When developing crawlers, understanding the basics of the HTTP protocol is crucial, as crawlers communicate with target websites via the HTTP protocol. This chapter will explain the basic concepts of the HTTP protocol, common request methods, status codes, and the structure of requests and responses.
1. What is the HTTP Protocol?
HTTP (HyperText Transfer Protocol) is a protocol used for communication between clients (browsers or crawlers) and servers. Its core characteristics include:
-
Based on Request and Response: The client sends a request, and the server returns a response. -
Stateless: Each request is independent; the server does not keep track of the previous request state. -
Text-Oriented: Request and response data are transmitted in text format, making it easy to understand and parse.
2. Basic Workflow of HTTP
The process of HTTP communication includes the following steps:
-
Establish Connection: The client (such as a crawler) establishes a TCP connection with the server via IP and port. -
Send Request: The client constructs an HTTP request and sends it to the server. -
Process Request: The server processes data or resources based on the request content. -
Return Response: The server returns the processing result (HTML, JSON, etc.) to the client. -
Close Connection: After the request is completed, the connection may be closed or kept open (HTTP/1.1 supports persistent connections by default).
3. HTTP Request Methods
HTTP defines various request methods, each with different functionalities. The methods commonly used in crawlers are mainly GET and POST.
3.1 GET Method
-
Function: Retrieve resources from the server (such as web pages, images). -
Characteristics: Request parameters are included in the URL, suitable for data retrieval. -
Example: GET /search?q=python HTTP/1.1 Host: www.example.com
-
Code Practice: import requests url = "https://www.example.com/search" params = {"q": "python"} response = requests.get(url, params=params) print(response.text)
3.2 POST Method
-
Function: Submit data to the server (such as forms, files). -
Characteristics: Request parameters are included in the request body, suitable for submitting sensitive data. -
Example: POST /login HTTP/1.1 Host: www.example.com Content-Type: application/x-www-form-urlencoded username=admin&password=12345
-
Code Practice: import requests url = "https://www.example.com/login" data = {"username": "admin", "password": "12345"} response = requests.post(url, data=data) print(response.text)
3.3 Other Common Methods
-
PUT: Update resources. -
DELETE: Delete resources. -
HEAD: Retrieve response header information without returning the response body. -
OPTIONS: Query the methods supported by the server.

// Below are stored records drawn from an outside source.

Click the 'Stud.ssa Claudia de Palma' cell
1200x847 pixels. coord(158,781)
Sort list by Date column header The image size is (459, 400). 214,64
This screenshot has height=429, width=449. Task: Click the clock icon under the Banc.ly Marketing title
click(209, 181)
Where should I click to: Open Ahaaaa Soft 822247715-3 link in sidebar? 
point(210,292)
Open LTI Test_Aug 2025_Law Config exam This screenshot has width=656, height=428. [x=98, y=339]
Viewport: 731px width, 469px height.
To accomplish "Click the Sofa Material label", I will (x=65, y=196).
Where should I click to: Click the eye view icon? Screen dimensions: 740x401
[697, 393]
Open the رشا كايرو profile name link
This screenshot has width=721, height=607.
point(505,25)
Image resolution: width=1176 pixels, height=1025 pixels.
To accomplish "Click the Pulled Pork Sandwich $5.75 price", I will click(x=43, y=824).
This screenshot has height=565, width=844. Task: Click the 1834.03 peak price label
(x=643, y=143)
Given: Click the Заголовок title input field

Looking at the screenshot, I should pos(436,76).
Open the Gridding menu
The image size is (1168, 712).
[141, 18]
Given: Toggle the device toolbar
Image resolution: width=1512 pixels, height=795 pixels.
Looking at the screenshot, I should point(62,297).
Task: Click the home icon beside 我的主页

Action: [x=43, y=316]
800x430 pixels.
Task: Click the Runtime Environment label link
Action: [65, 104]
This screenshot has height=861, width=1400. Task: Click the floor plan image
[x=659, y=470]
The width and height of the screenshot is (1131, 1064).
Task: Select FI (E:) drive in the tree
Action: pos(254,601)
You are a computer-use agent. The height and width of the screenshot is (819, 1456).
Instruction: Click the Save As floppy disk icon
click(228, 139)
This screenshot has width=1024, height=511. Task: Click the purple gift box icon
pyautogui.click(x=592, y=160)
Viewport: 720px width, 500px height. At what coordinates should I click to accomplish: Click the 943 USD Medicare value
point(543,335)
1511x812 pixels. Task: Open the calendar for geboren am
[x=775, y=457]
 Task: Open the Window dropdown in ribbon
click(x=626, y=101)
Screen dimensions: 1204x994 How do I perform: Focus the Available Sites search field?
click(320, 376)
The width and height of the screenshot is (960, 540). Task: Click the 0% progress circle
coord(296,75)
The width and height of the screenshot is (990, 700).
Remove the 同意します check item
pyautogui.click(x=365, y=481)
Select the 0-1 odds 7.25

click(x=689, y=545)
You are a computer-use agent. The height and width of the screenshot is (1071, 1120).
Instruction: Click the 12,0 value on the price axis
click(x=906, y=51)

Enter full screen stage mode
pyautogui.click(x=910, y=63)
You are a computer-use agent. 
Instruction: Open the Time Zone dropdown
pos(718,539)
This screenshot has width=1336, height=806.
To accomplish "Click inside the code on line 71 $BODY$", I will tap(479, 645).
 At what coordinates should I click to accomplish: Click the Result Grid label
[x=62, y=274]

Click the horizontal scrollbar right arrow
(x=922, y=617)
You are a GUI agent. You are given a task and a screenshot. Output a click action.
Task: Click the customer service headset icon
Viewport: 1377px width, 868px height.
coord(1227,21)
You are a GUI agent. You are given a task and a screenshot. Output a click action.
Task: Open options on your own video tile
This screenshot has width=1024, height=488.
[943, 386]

4. Structure of HTTP Requests and Responses
4.1 Structure of HTTP Requests
An HTTP request consists of the following parts:
-
Request Line: Includes the request method, URL, and protocol version. GET /index.html HTTP/1.1
-
Request Header: Contains metadata (such as User-Agent, Cookie). User-Agent: Mozilla/5.0
-
Request Body: Carries the data to be submitted (common in POST requests). username=admin&password=12345
4.2 Structure of HTTP Responses
An HTTP response consists of the following parts:
-
Status Line: Includes protocol version, status code, and status description. HTTP/1.1 200 OK
-
Response Header: Describes metadata of the returned content (such as Content-Type). Content-Type: text/html; charset=UTF-8
-
Response Body: The actual data returned (such as HTML, JSON). <html><body>Hello, World!</body></html>
5. Common HTTP Status Codes
HTTP status codes are used to describe the result of processing a request. The following are the status codes that crawlers should pay close attention to:
Status Code | Category | Meaning |
---|---|---|
200 | Success | The request was successful, and the server returned the required content. |
301/302 | Redirection | The requested resource has been moved and needs to redirect to a new address. |
403 | Forbidden | The server refuses the request; it may require identity disguise or login. |
404 | Not Found | The requested resource does not exist. |
429 | Too Many Requests | The client sends requests too frequently, triggering anti-crawling mechanisms. |
500 | Internal Server Error | The server encountered a problem and could not process the request. |
6. Importance of Headers
Request headers are an important part of HTTP requests and responses. Crawlers often need to disguise request headers to bypass anti-crawling mechanisms.
Common Request Headers
-
User-Agent: Indicates the identity information of the client (such as a browser). headers = { "User-Agent": "Mozilla/5.0 (Windows NT 10.0; Win64; x64) AppleWebKit/537.36 (KHTML, like Gecko) Chrome/89.0.4389.82 Safari/537.36" } response = requests.get("https://example.com", headers=headers)
-
Referer: Indicates the source page of the request, used to disguise the request source. -
Cookies: Used to store session information, commonly found on websites that require login.
7. Practice: Scraping Web Page Title
The following code demonstrates how to use Requests to get the title of a web page:
import requests
from bs4 import BeautifulSoup
# Target URL
url = "https://www.example.com"
# Add request headers
headers = {
"User-Agent": "Mozilla/5.0 (Windows NT 10.0; Win64; x64) AppleWebKit/537.36 (KHTML, like Gecko) Chrome/89.0.4389.82 Safari/537.36"
}
# Send GET request
response = requests.get(url, headers=headers)
# Use BeautifulSoup to parse HTML
soup = BeautifulSoup(response.text, "lxml")
print("Web Page Title:", soup.title.text)
Running the above code can retrieve the title of the target web page, example result:
Web Page Title: Example Domain